The trouble with the Symbol type

There are a few languages that offer a symbol type, notably JavaScript, Ruby, Lisp, and Erlang. A symbol is similar to a string but guarantees that only one copy of the symbol exists with the same value. In JavaScript you can create a symbol with the code:

Symbol.for('hello')
// Symbol(hello)

Symbols can be compared with each other for equality very quickly because only the object references need to be compared; the values do not need to be compared. This high speed of comparison is the main advantage that symbols offer over strings.

However:

  • Every symbol that is created must be added to a global registry of all symbols to ensure that it is unique. Since all symbols live in this global registry and there is no way to remove a symbol from the registry, a symbol may never be garbage collected.
  • Because symbols live forever, it is unwise to create a symbol from an arbitrary (unknown) string, because doing so repeatedly will fill up memory with immortal symbol objects.
  • Similarly it is unwise to deserialize a symbol from (untrusted) input because - again - doing so repeatedly will fill up memory with immortal symbol objects.

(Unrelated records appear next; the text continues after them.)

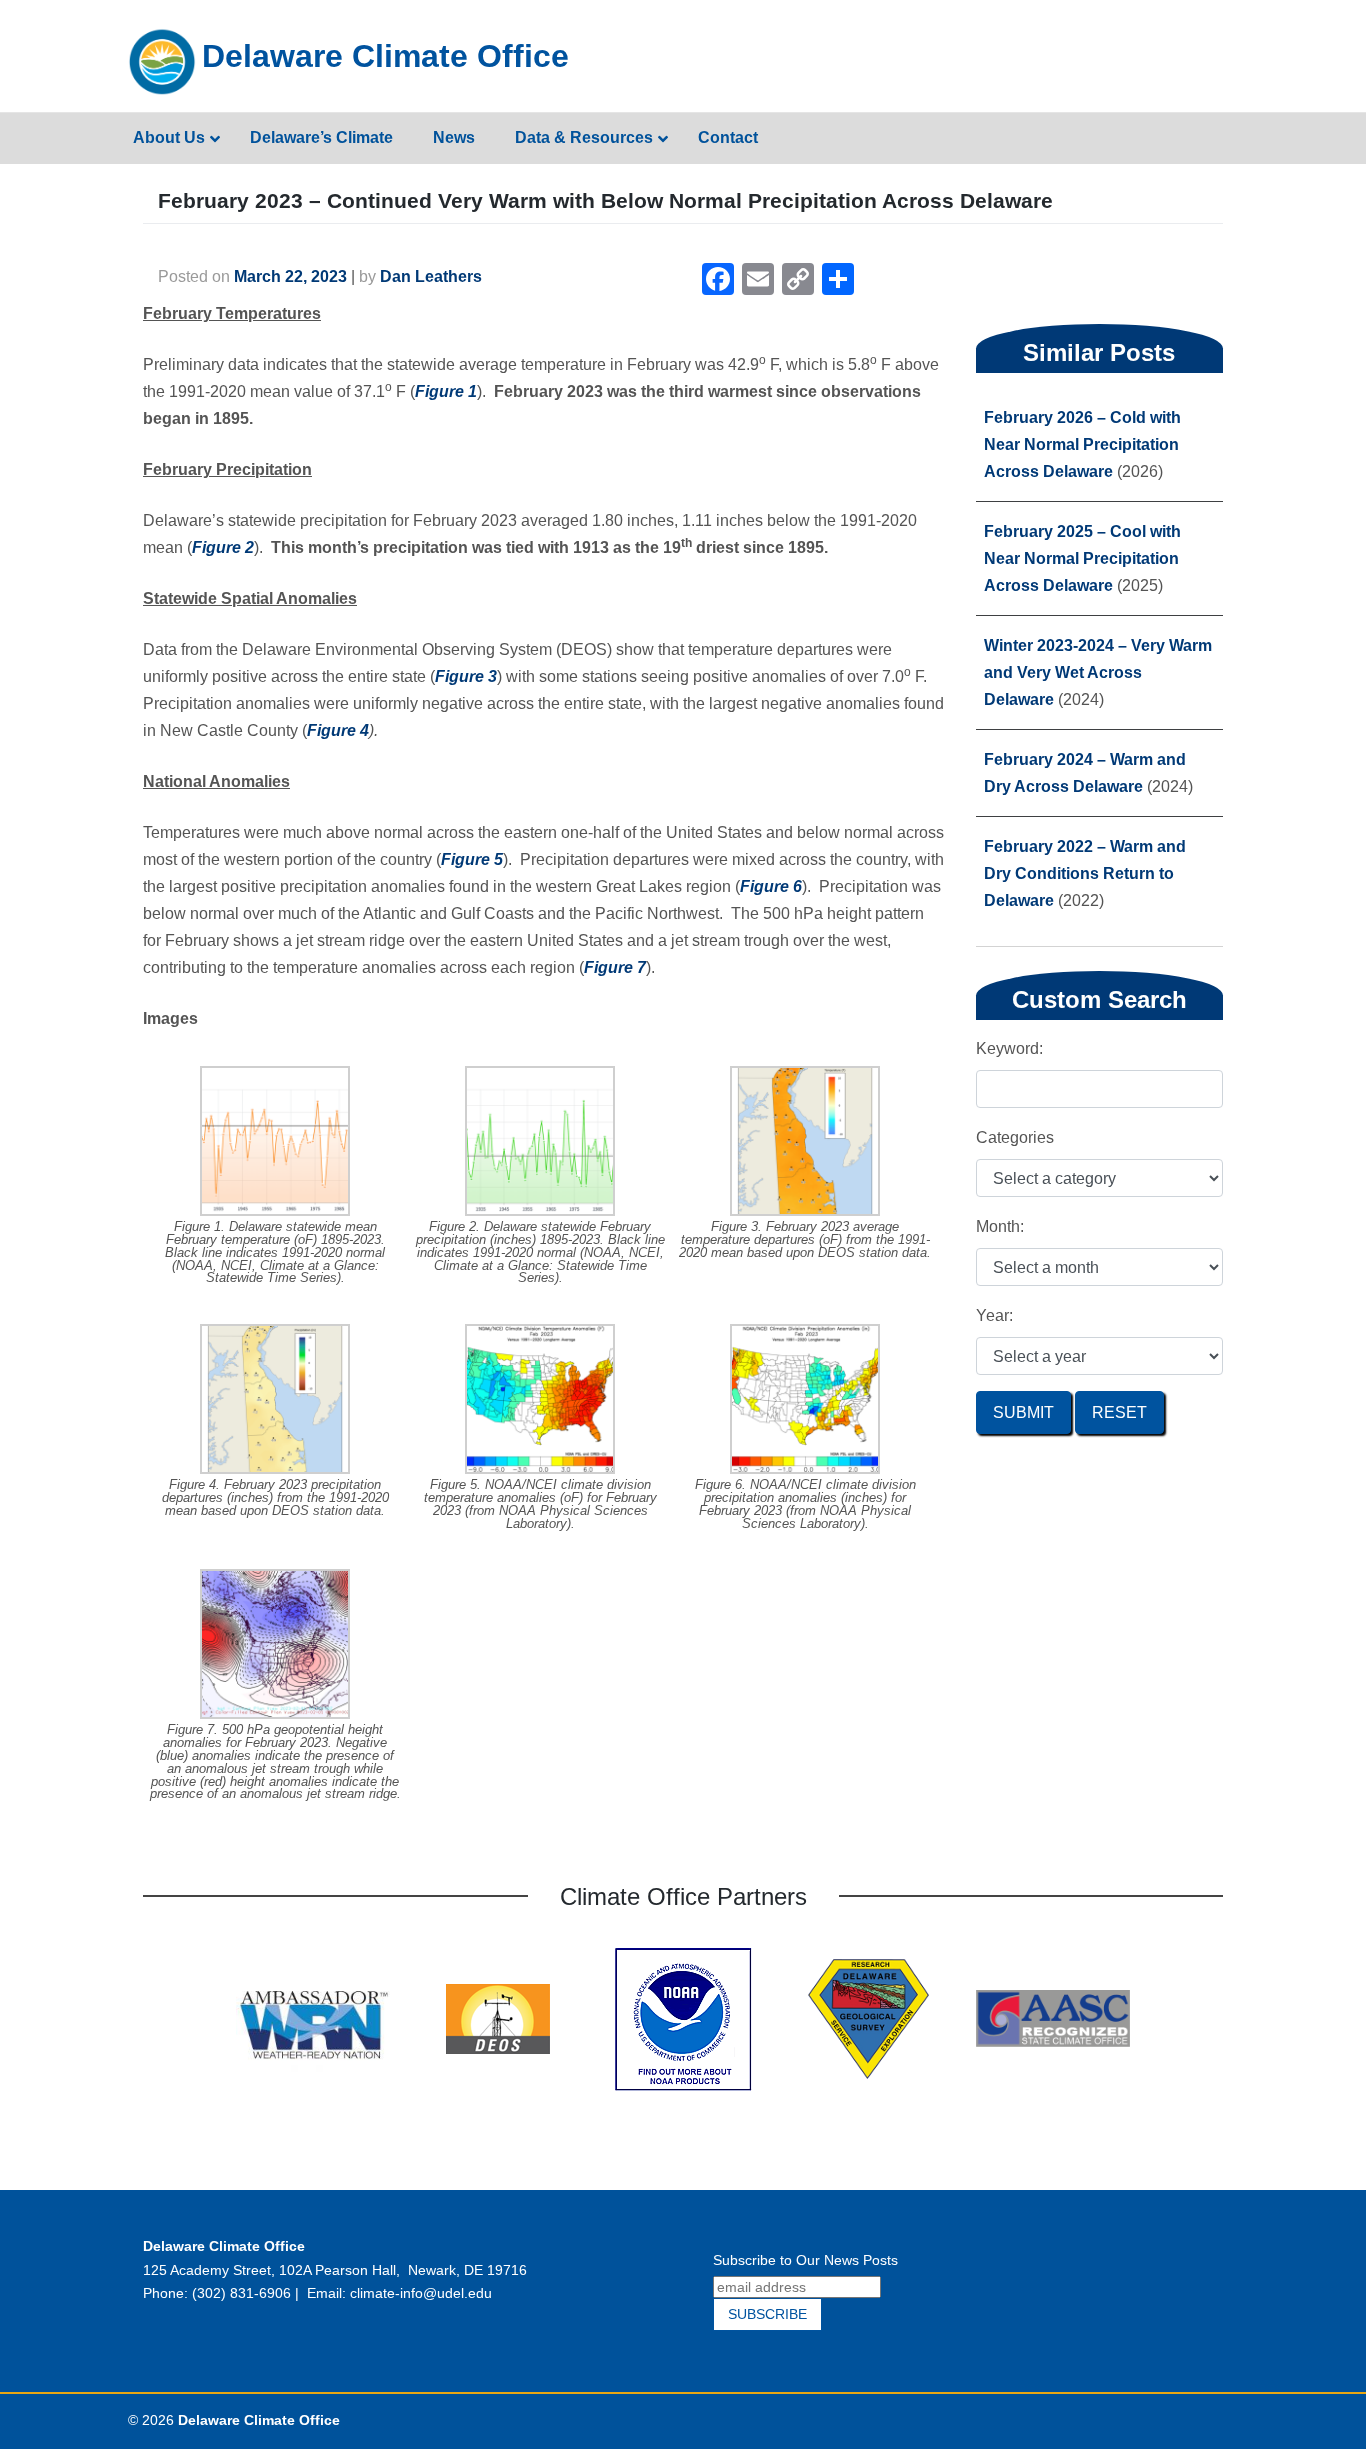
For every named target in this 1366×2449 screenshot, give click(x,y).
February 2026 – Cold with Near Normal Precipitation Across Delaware (1082, 444)
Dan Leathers (431, 276)
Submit (1023, 1412)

To avoid the above problems I generally prefer using strings instead of symbols. Strings can be freely serialized/deserialized safely and they can be garbage collected. Although strings cannot be compared with each other as fast as symbols can, they still compare very fast, especially for short strings.

Related: Interned Strings

Some languages don’t have a symbol type but do have a string type that can be “interned”, notably Java and Python. When a string is interned it is added to the global registry of all interned strings (if it wasn’t there already) and the copy from the registry is returned.

Java’s interned strings are immortal and are never garbage collected.

Python’s interned strings are NOT immortal and will be garbage collected if no references to an interned string exist outside of the global registry.